Clean-up failing with "size was expected"

Welcome to the forum @jshank

What’s interesting about the size is that in hexadecimal a 3217633 became 3220000.
Generally when wrong sizes are so even, I wonder if a filesystem or SMB has done it.

It would be interesting to see what the extra data is, for example if it’s NUL characters.
Linux has better built-in alternatives to a hex editor, e.g. dd or hexdump could show…

What does a .zip tool think about these files? Does trimming it to correct size help it?

The other interesting thing about the length error is Duplicati checks it numerous times.
What length shows using other tools? Might it list one length but give another to reads?

Checking from both Linux and Windows might also find something, as may timestamps. Possibly you’ll also see some pattern, e.g. is there a Windows restart anywhere nearby?

I don’t know if this is related to your unhandled exception, but the stack looks kind of like:

Duplicati crashing when starting backups
which seemed at first to be only on Linux backing up to Storj, but later reports vary more.

The developers are trying (although mostly on Storj), but I don’t think this one got solved,

or maybe I’m totally off here. Regardless, dev help would be helpful for both these issues.

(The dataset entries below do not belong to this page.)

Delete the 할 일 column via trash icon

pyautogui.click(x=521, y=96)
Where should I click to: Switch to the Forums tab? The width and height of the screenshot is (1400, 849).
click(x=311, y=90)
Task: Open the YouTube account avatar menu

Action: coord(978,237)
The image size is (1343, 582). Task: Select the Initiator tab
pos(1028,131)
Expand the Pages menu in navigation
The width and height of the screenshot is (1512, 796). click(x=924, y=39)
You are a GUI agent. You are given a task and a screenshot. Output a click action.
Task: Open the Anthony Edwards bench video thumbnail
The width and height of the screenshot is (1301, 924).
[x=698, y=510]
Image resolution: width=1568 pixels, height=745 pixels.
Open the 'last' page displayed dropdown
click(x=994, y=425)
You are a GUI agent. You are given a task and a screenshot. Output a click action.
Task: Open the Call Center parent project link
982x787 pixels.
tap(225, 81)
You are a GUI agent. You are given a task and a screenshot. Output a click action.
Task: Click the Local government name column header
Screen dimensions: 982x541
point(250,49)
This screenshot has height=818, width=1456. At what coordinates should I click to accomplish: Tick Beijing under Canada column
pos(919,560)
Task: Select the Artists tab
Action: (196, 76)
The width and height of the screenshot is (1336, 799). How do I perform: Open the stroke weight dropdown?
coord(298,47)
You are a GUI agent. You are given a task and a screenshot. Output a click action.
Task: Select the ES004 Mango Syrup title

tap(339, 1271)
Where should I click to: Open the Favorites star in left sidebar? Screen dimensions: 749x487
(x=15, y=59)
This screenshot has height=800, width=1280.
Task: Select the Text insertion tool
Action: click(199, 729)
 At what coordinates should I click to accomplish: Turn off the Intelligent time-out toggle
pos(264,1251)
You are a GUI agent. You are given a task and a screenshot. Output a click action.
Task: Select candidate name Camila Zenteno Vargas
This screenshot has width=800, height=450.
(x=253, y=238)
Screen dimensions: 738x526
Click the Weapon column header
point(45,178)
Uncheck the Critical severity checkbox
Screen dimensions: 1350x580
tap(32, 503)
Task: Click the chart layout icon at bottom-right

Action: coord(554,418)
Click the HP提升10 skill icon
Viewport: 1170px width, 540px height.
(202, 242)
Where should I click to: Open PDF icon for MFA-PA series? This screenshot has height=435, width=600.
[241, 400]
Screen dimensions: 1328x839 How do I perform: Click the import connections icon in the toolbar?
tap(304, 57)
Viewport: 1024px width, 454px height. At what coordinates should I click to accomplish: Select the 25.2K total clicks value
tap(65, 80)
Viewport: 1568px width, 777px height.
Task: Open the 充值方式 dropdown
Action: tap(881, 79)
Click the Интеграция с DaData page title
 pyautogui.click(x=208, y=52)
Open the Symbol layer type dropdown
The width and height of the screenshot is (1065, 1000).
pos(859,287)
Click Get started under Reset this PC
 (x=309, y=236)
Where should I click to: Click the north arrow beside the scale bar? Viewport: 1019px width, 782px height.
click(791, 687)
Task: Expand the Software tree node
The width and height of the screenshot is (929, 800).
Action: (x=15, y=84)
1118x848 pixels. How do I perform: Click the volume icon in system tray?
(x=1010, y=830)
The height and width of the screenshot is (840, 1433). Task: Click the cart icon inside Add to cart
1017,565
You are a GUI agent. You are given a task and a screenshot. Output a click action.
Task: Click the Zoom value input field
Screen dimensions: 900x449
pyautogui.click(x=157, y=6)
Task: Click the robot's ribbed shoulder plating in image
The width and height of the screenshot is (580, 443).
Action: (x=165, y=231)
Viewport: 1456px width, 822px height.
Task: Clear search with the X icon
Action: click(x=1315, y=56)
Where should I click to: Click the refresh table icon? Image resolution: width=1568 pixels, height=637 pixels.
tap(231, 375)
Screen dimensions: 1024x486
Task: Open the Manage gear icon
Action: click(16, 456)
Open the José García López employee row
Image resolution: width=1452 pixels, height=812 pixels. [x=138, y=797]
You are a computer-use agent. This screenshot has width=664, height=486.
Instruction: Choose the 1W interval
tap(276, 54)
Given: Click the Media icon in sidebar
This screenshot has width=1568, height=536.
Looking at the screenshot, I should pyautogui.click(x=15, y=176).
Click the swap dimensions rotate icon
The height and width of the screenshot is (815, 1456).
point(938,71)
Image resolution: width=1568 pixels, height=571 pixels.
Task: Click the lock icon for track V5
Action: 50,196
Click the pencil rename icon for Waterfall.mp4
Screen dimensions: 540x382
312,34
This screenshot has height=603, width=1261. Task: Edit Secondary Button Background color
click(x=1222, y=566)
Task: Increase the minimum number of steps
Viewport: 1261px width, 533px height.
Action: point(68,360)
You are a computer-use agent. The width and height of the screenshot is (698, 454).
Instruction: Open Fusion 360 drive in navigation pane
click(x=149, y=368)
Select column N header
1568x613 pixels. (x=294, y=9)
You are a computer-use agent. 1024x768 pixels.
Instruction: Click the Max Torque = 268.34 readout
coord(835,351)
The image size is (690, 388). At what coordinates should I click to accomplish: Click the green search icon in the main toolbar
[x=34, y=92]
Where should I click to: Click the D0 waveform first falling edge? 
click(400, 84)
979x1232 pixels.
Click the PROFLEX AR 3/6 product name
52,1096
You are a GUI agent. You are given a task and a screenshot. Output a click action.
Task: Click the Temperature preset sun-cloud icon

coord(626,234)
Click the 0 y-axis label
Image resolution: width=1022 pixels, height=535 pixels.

The SMB unreliability problem is longstanding. The last attempt to handle it was with this:

  --disable-length-verification (Boolean): Disable length verification
    As an extra precaution the uploaded file length will be checked against the local source length.
    * default value: false

That’s supposed to check the length right after upload by default. So how’d it go wrong?
There are also length checks before and after backup, but actual downloads are heavy enough that one can’t download every file every time. One can certainly test as needed.